Congratulations to the organizers for another successful Lowell Folk Festival.  I’ve come to believe that no one sees the Folk Festival the same way.  It’s a little like viewing a painting or sculpture.  Each individual brings his or her own background, interests and experiences to the event and those factors shape the Festival experience for each individual.

With that in mind, here are my observations of the 2015 Lowell Folk Festival.  I was there on both afternoons, Saturday and Sunday.  To me, the Festival is like a big open house for downtown Lowell complete with food and entertainment.  I like to wander around and cross paths with others doing the same.  Continuously walking the circuit gives me a sampling of the sights, sounds and smells of the event, a type of cultural buffet for all of the senses.  Saturday, especially, was a great day to do that.  The overcast sky and relatively cool temperatures made being outside on the last Saturday of July a very pleasant experience.  Many others felt similarly, for downtown was very crowded that afternoon.  The weather forecast for Sunday was dire with downpours and thunderstorms predicted.  Although none actually materialized, I believe the expectation of inclement weather kept the crowd down.

High points for me are always lunch from one of the ethnic food booths which is a more like going to a cookout at a neighbor’s home than to a restaurant.  Also great is the serendipitous discovery of some musician or previously unknown-to-me musical genre.  I really like the “Destination Lowell” concept that groups many of Lowell’s Cultural institutions in tents lining Merrimack Street creating an outdoor shopping mall of local entities that try to perpetuate the theory of the Folk Festival year round, each in their own small way.

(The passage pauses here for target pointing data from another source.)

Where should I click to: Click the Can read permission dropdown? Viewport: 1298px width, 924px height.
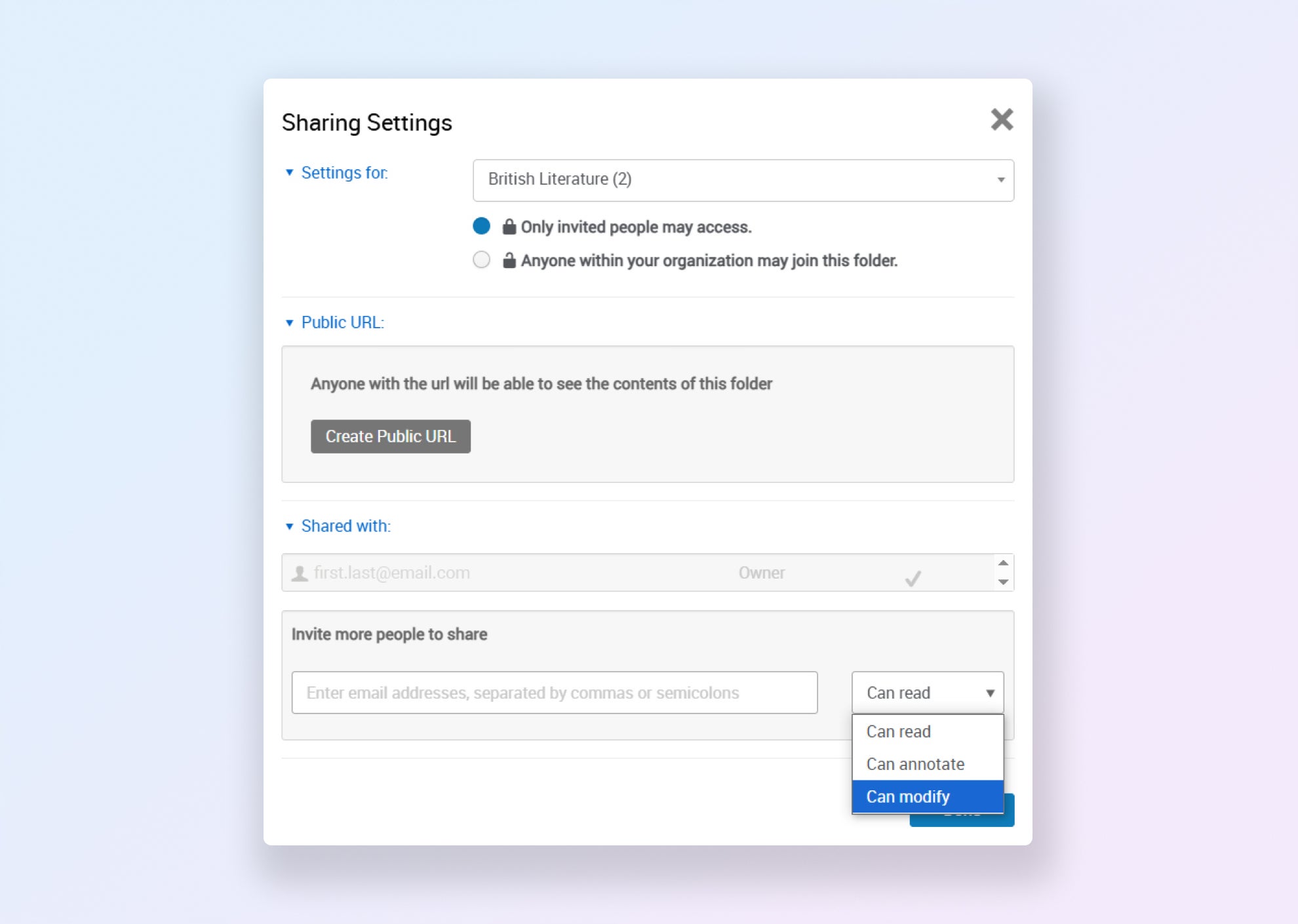pyautogui.click(x=927, y=693)
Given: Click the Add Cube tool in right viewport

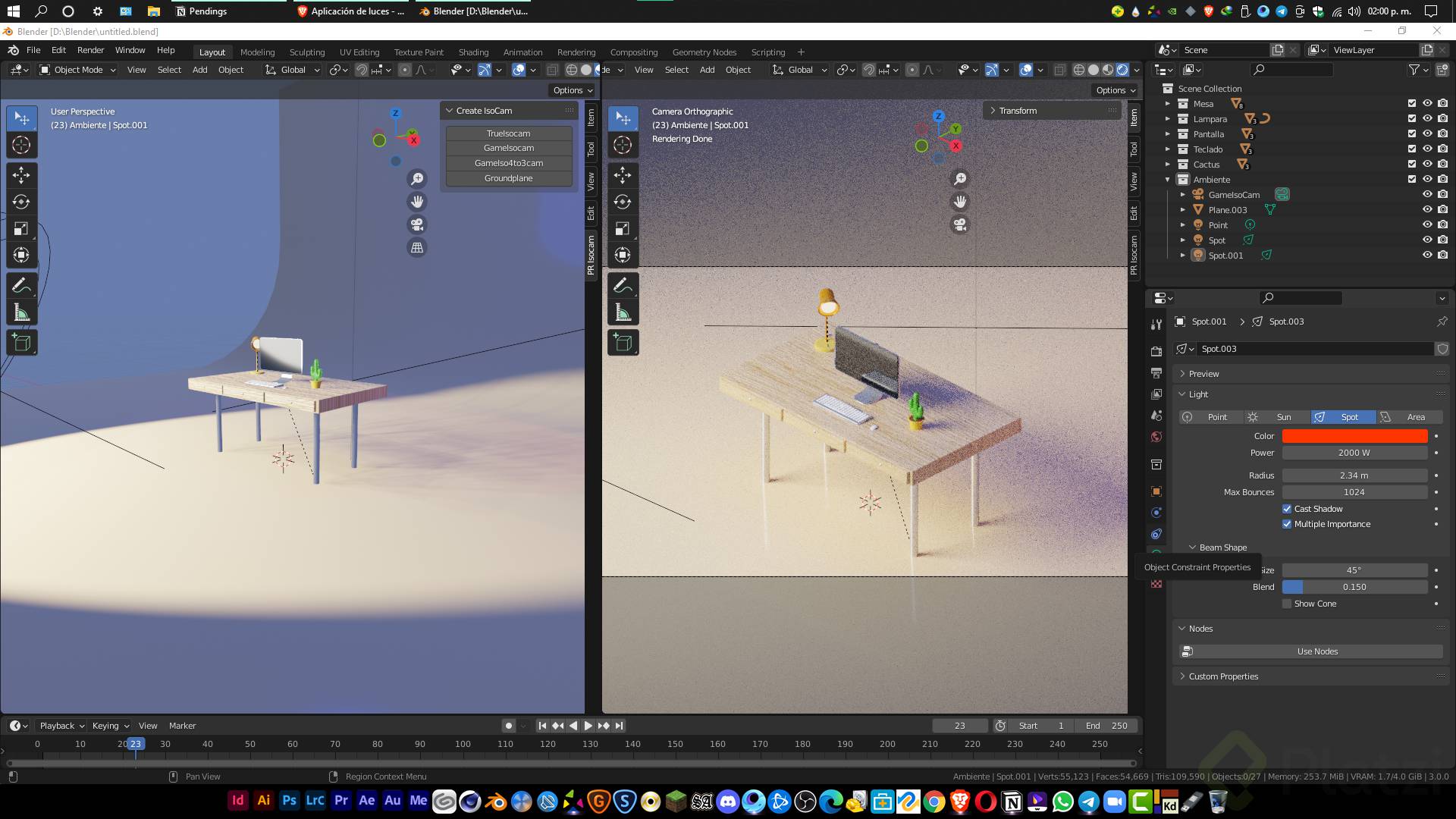Looking at the screenshot, I should pos(623,343).
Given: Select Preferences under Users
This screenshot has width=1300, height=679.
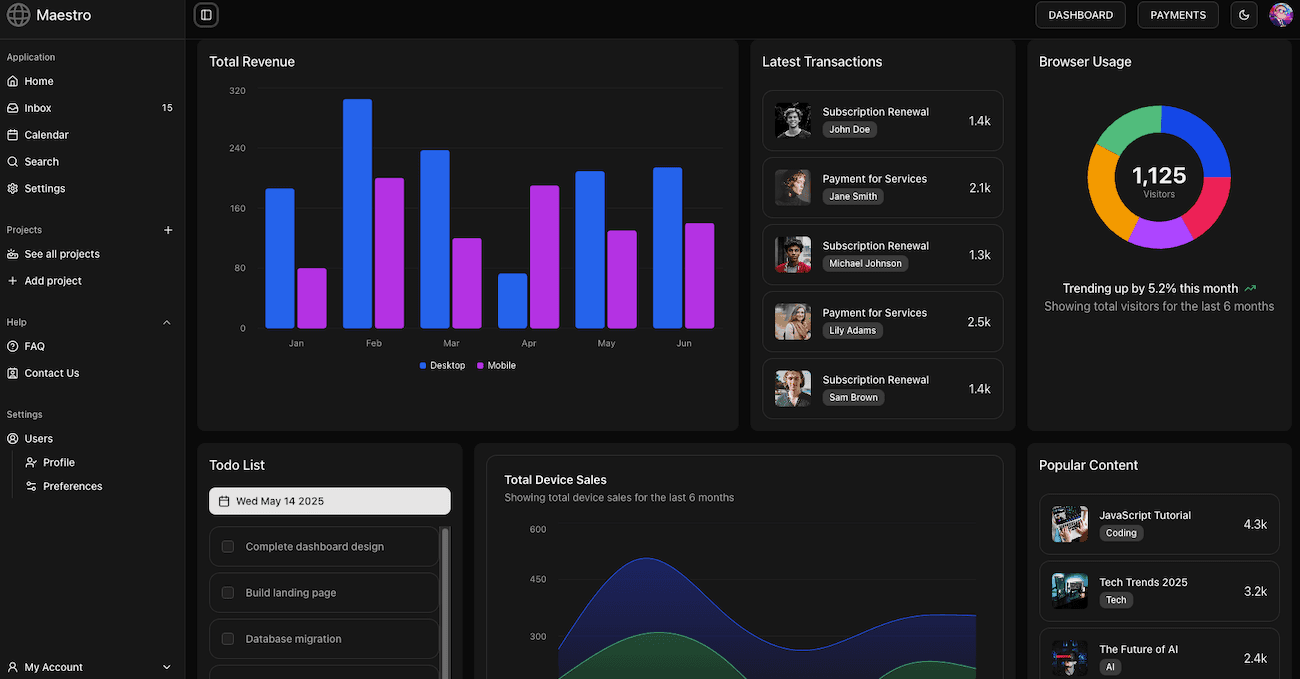Looking at the screenshot, I should (72, 486).
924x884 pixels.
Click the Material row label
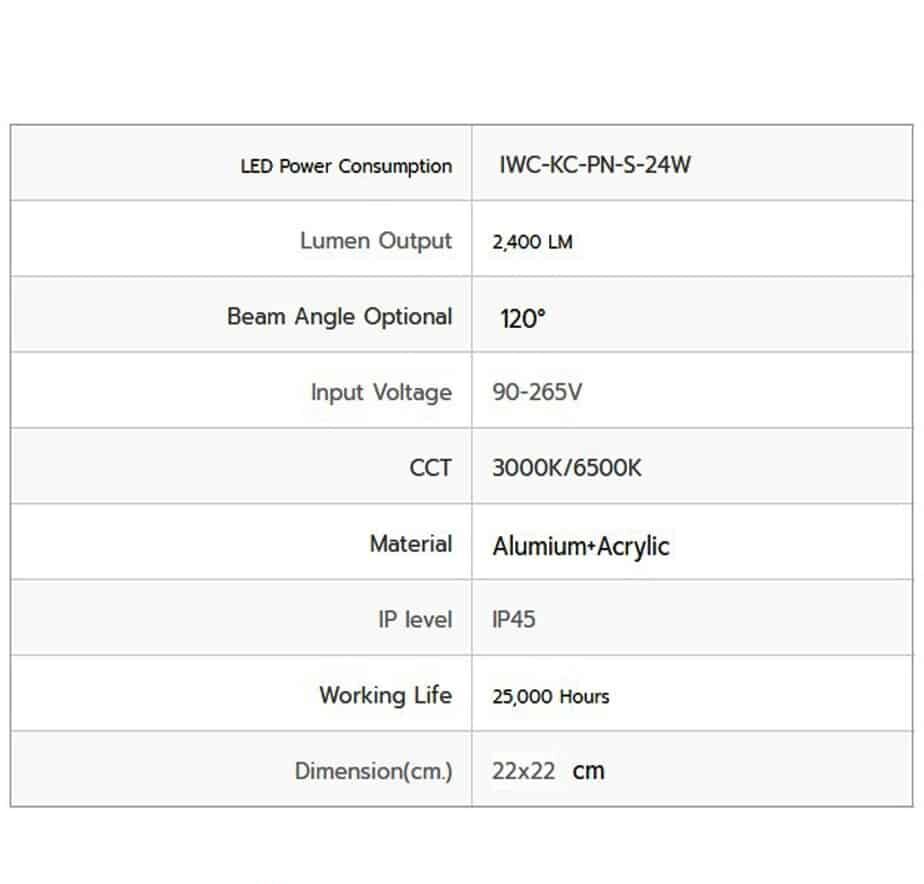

This Lowell Open House concept might be a way to leverage the Folk Festival into a more effective marketing tool for year-round Lowell.  With the entities present and other added in, Merrimack Street could serve as one-stop shopping for those interested in things to do in Lowell at times other than the last weekend in July.

As I said, that’ just my perspective.  Someone who owns a downtown business would have a completely different take as would a folk music aficionado from outside of Lowell.   That’s why more people commenting on their experience and observations would be helpful, so please do so here or on Facebook.

In closing, thanks again to all who make the Folk Festival possible, and to everyone else, go to your calendar right now and block off the last weekend in July 2016 so you don’t inadvertently schedule rent your place at Hampton that week.